Dataset entries:
————————
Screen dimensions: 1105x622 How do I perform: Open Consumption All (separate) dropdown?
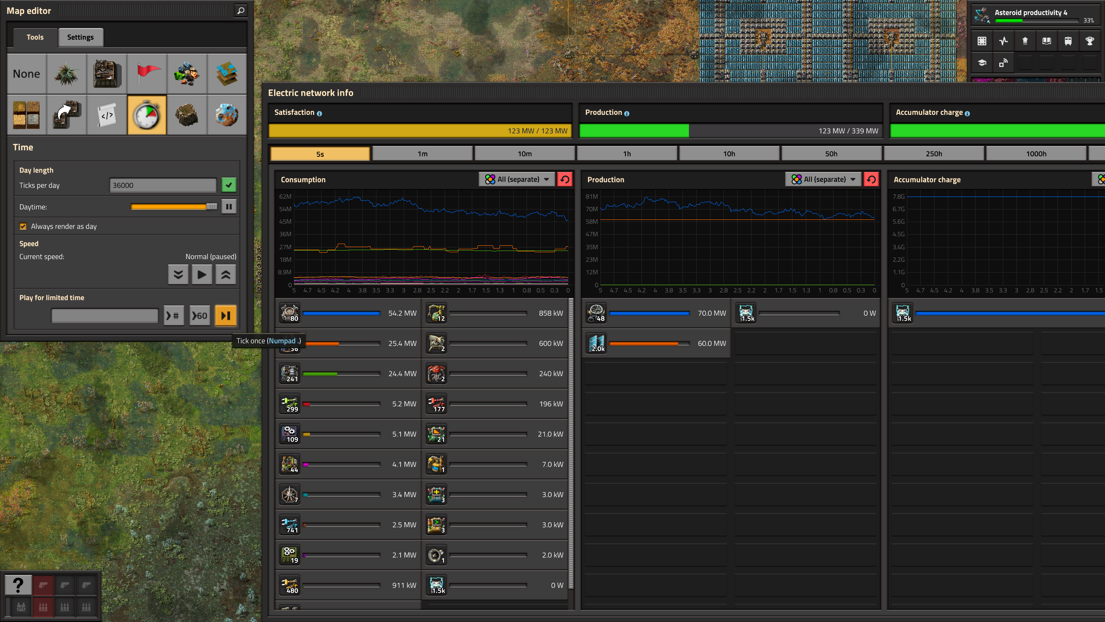[x=517, y=179]
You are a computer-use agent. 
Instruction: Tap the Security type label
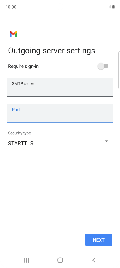tap(20, 133)
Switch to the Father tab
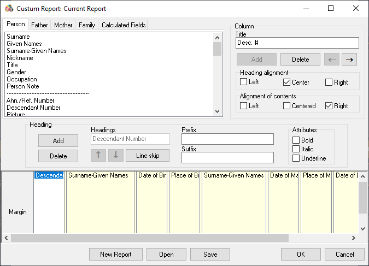 pyautogui.click(x=39, y=25)
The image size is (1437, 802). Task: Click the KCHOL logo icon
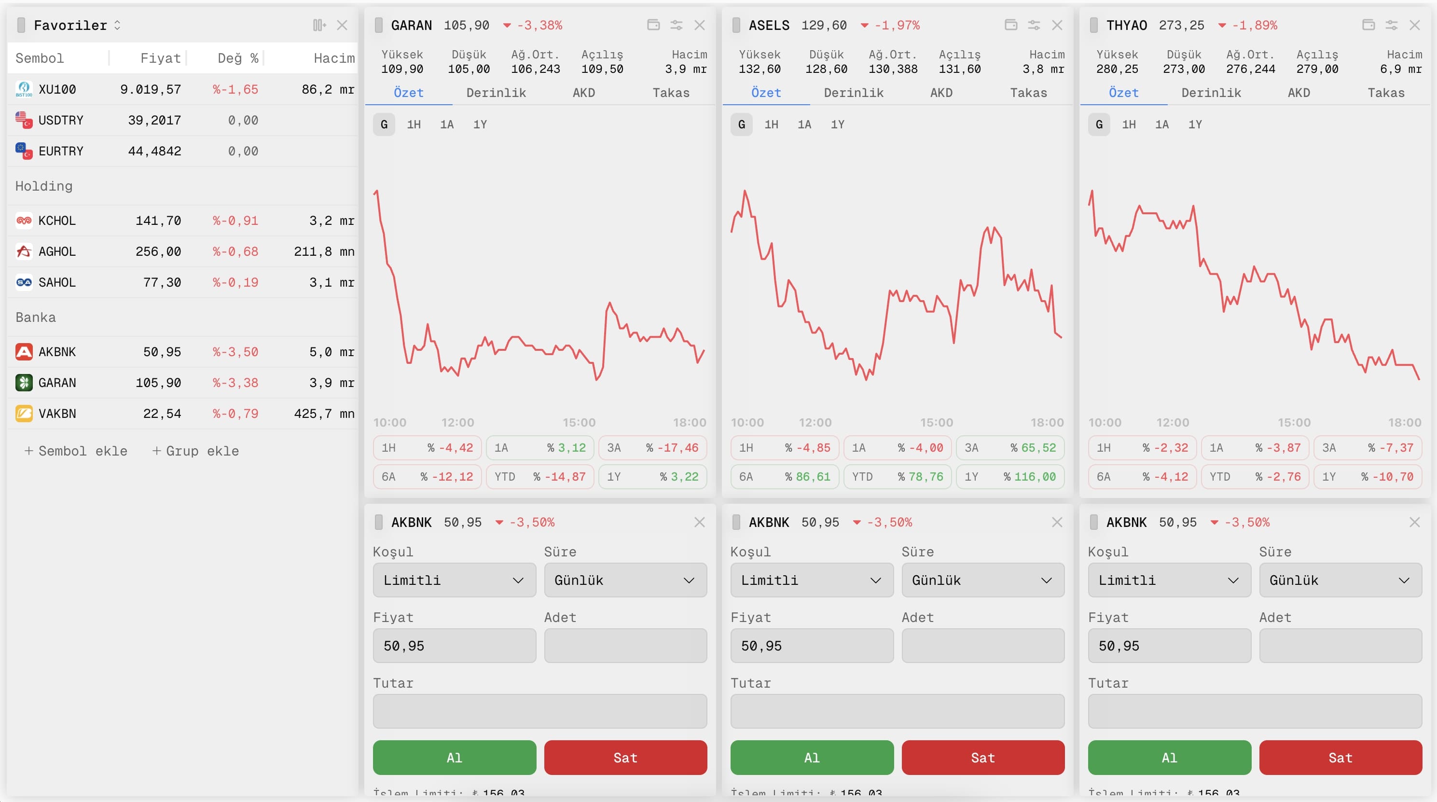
————————
_What to work on_:
Output all of the entries verbatim, leaving out any images.

_Written response_:
Screen dimensions: 1105x622 How do I perform: Open Consumption All (separate) dropdown?
[x=517, y=179]
You are a computer-use agent. 
Instruction: Tap the Security type label
tap(20, 133)
Switch to the Father tab
 pyautogui.click(x=39, y=25)
The image size is (1437, 802). Task: Click the KCHOL logo icon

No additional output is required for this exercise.